AIM. Could you rewrite the listing starting with the line containing "Click the word 'email' in Change email" and going on through the line containing "pos(233,95)", requests included, and scale every coordinate in the answers by 0.6, rounding to whole numbers with halves going up?

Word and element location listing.
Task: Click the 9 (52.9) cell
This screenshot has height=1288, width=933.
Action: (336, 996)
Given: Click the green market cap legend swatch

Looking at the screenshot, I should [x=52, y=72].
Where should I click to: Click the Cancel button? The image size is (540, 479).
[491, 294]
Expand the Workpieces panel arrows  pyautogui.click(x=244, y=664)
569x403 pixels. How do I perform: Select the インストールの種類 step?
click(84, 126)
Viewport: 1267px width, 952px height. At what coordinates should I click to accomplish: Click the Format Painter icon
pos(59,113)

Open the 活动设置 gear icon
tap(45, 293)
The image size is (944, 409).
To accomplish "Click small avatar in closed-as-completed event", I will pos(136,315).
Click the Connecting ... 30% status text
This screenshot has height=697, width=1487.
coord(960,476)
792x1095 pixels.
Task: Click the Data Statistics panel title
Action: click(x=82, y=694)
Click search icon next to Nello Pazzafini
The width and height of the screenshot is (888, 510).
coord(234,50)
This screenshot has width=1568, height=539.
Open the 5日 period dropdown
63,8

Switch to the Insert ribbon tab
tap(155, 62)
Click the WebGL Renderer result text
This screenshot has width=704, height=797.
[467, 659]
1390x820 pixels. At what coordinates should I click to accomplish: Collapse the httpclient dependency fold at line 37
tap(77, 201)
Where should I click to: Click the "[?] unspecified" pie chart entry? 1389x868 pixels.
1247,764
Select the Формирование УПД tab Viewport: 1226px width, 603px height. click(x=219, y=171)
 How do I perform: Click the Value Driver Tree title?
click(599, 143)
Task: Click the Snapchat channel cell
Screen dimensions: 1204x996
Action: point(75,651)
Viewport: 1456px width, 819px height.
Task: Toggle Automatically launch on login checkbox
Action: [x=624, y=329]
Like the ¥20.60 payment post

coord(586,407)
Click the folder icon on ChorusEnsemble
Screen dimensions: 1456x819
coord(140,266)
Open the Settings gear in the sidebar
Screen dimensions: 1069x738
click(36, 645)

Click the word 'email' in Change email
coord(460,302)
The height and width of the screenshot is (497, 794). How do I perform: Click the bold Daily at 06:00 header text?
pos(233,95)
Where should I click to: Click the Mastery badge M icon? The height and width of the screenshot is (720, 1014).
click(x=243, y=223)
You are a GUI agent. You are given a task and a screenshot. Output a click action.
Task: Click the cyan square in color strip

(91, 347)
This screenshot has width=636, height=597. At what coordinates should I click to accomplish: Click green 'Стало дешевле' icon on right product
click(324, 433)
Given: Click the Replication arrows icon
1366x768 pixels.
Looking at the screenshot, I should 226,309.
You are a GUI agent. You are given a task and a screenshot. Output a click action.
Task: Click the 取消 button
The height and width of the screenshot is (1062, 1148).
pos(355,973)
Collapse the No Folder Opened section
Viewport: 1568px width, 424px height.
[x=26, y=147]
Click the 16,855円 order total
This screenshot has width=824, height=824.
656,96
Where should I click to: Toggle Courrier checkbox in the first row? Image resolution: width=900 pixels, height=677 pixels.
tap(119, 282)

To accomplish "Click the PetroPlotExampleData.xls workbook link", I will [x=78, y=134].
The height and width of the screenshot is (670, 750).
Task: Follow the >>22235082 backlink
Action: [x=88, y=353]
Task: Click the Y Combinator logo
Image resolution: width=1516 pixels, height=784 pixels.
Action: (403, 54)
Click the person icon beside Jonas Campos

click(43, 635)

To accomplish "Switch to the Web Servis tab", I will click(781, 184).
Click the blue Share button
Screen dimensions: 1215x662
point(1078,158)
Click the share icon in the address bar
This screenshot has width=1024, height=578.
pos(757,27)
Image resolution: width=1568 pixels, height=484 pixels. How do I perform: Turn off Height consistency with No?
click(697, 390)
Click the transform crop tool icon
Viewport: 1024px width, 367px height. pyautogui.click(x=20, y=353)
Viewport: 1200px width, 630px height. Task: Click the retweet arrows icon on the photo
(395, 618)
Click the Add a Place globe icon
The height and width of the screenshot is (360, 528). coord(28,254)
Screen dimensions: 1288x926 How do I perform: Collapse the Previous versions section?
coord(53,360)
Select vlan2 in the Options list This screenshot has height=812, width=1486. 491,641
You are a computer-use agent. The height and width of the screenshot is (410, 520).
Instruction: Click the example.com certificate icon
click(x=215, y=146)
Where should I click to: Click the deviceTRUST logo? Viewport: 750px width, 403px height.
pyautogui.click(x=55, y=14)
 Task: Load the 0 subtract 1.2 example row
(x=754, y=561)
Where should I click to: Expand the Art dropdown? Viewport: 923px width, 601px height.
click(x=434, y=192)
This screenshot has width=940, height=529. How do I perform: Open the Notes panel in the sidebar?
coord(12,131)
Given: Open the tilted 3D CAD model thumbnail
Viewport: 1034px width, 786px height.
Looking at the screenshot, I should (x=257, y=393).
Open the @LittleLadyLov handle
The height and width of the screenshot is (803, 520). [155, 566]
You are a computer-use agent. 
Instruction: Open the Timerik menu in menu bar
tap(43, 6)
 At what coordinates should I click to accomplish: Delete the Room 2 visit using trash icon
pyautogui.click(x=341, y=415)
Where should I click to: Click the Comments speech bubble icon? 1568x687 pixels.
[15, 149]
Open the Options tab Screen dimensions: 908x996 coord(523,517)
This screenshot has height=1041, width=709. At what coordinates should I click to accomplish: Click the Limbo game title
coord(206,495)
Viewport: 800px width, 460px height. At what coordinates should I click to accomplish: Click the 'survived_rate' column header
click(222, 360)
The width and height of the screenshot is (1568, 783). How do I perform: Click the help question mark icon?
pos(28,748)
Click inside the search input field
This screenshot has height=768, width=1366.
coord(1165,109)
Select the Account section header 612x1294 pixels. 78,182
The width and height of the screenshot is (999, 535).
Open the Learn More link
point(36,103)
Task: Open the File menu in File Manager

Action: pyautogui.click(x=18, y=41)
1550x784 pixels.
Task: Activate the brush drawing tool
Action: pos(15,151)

WRITTEN ANSWER.
Click the word 'email' in Change email
coord(276,181)
The height and width of the screenshot is (497, 794). How do I perform: Click the bold Daily at 06:00 header text?
pos(140,57)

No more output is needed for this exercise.